The inkjet head according to claim 8, wherein the ink drain comprises at least one drain slit (108, 109) formed in the gate electrode plate.
The inkjet head according to claim 8, wherein the ink drain comprises:

at least one drain slit (108, 109) formed in the gate electrode plate; and

an ink absorber (110, 111) provided to the gate electrode plate at a position corresponding to the drain slit.
The inkjet head according to claim 9 or 10, wherein a width (W_D) of the drain slit is smaller than that (W_S) of the slit so that capillary action occurs.

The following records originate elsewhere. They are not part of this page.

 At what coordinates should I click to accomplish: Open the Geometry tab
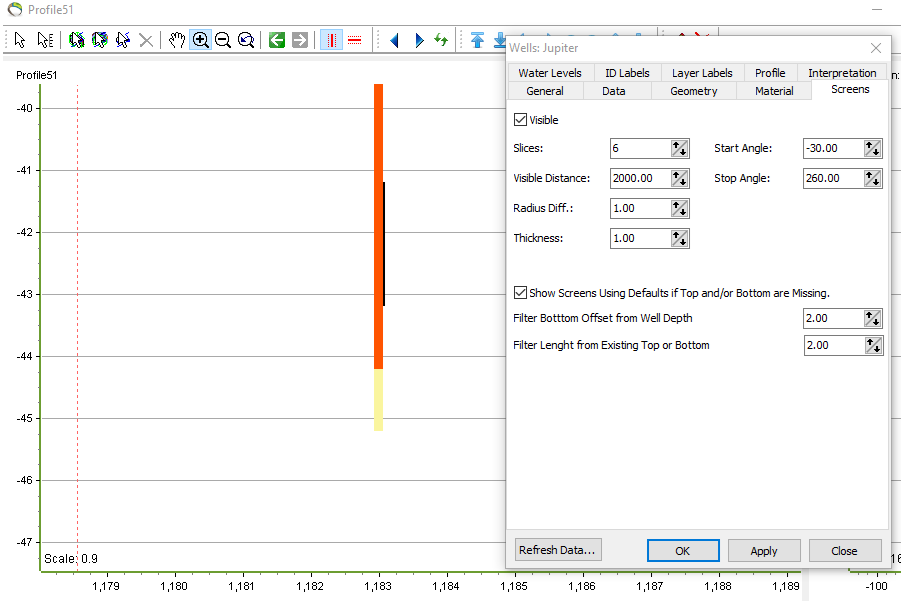[x=693, y=91]
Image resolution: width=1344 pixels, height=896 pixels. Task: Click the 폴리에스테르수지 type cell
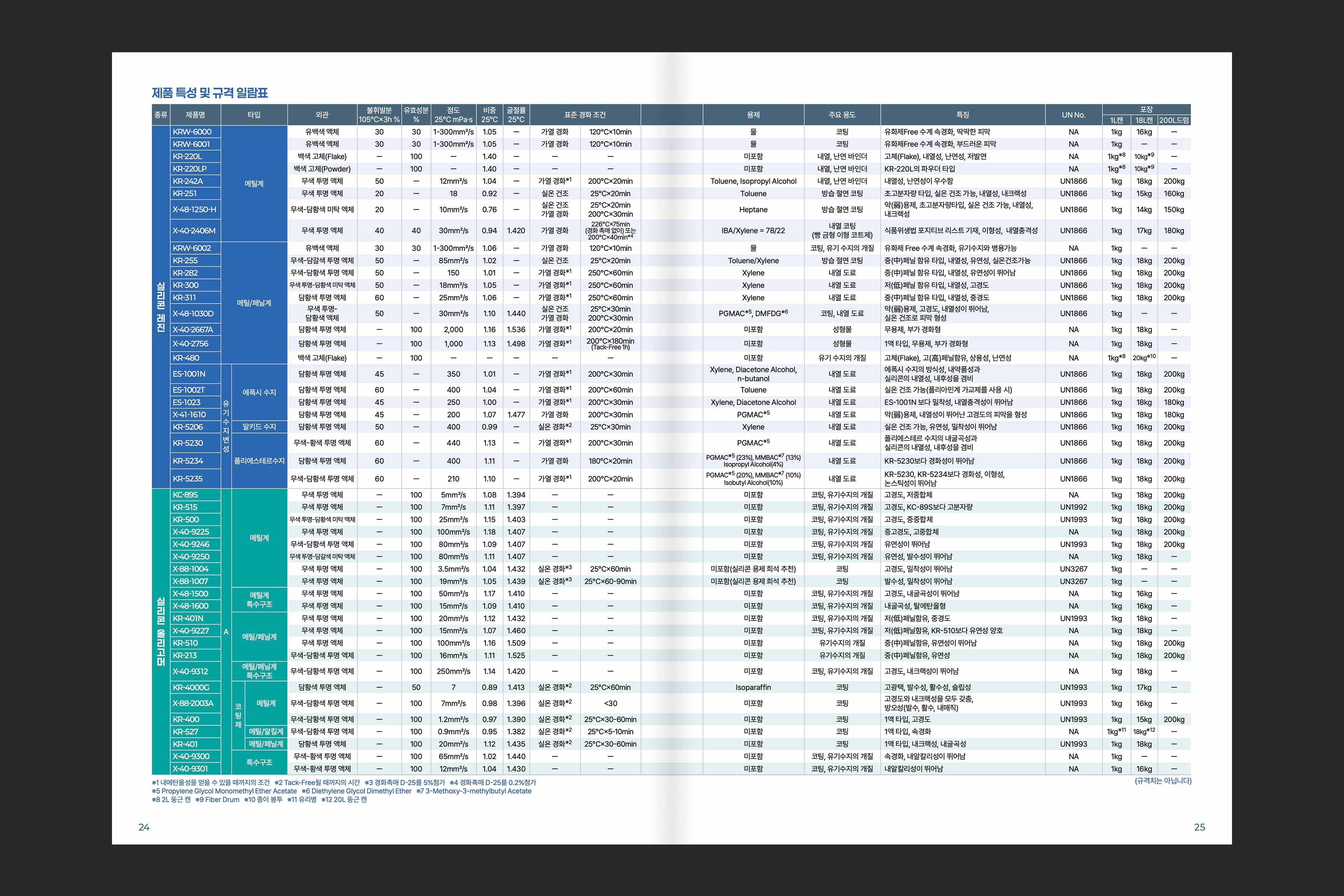(259, 461)
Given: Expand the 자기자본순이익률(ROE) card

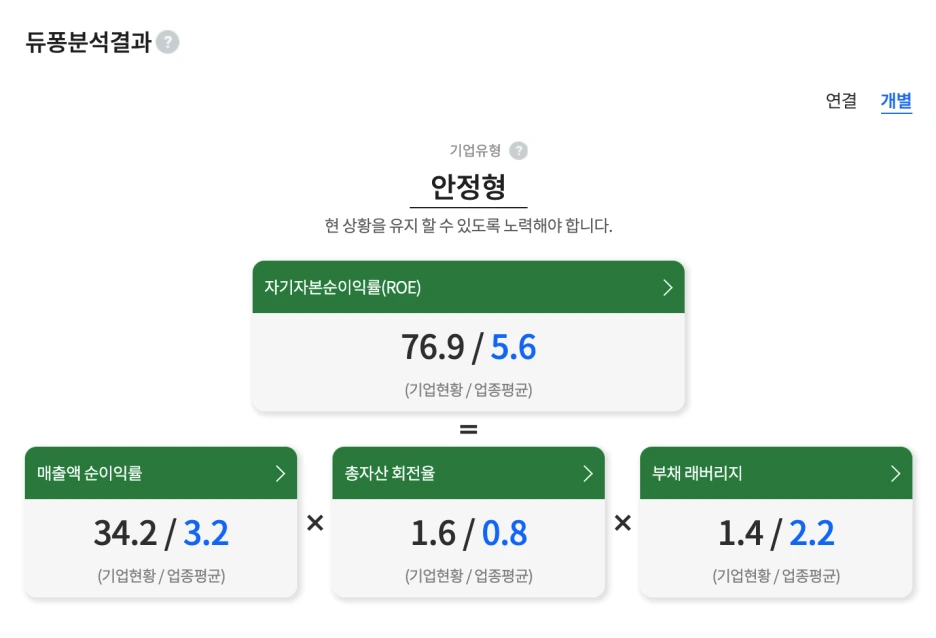Looking at the screenshot, I should coord(468,287).
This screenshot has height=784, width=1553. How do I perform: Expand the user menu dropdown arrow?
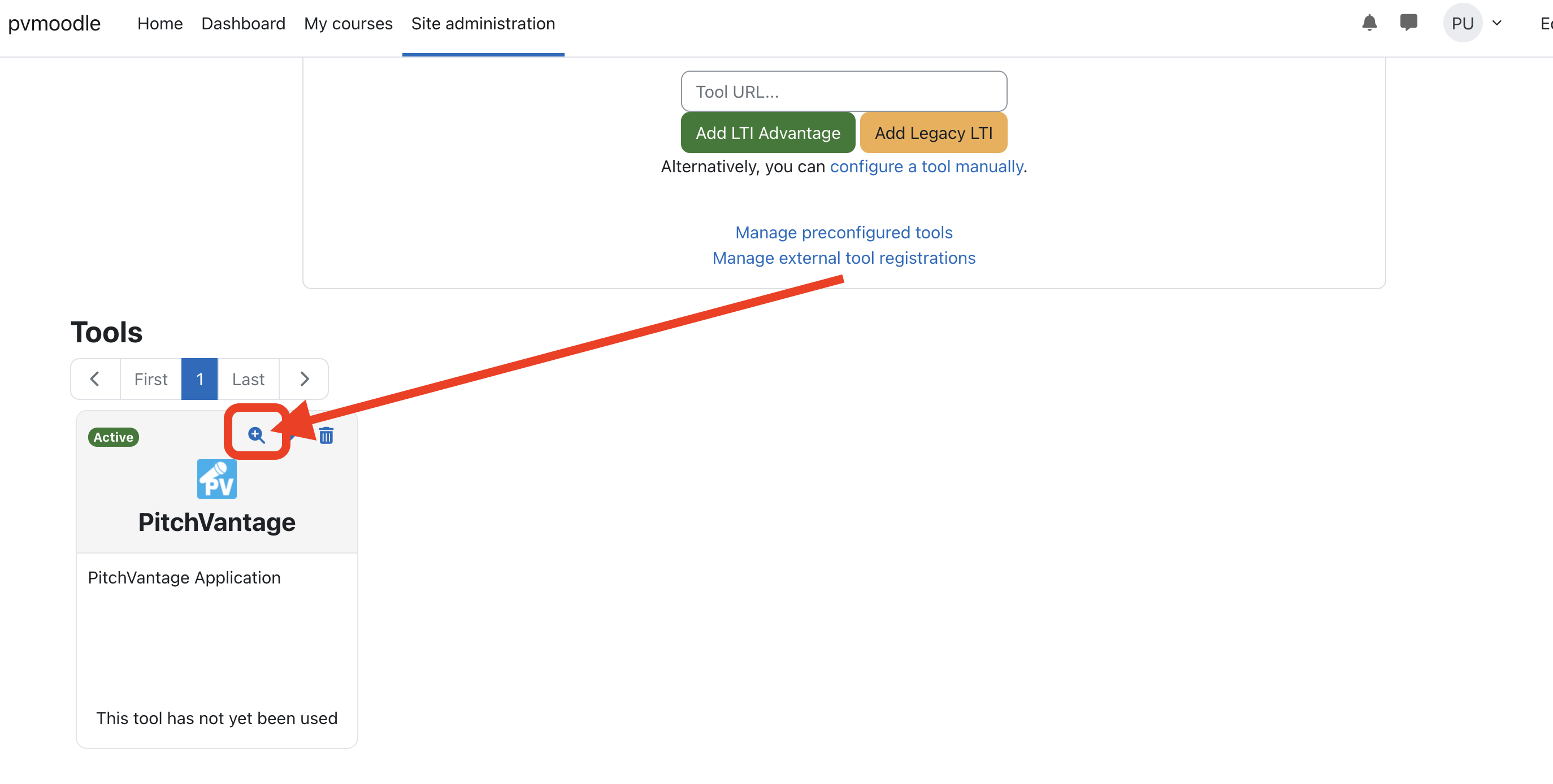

The inkjet head according to claim 9 or 10, wherein the ink drain comprises a pair of drain slits formed at both ends of the slit.
The inkjet head according to claim 2, wherein the ink drain comprises a plurality of drain slits (401) spaced at regular intervals between both ends of the slit.
The inkjet head according to claim 13, wherein each of the drain slits is formed in a downward direction.
The inkjet head according to claim 14, wherein each of the drain slits is formed at a predetermined angle with respect to the slit.
The inkjet head according to claim 13, wherein the ink drain further comprises an ink absorber (402) provided to the front end plate at a position corresponding to end portions of the drain slits.
The inkjet head according to claim 13, wherein a width of each of the drain slits is smaller than that of the slit so that capillary action occurs.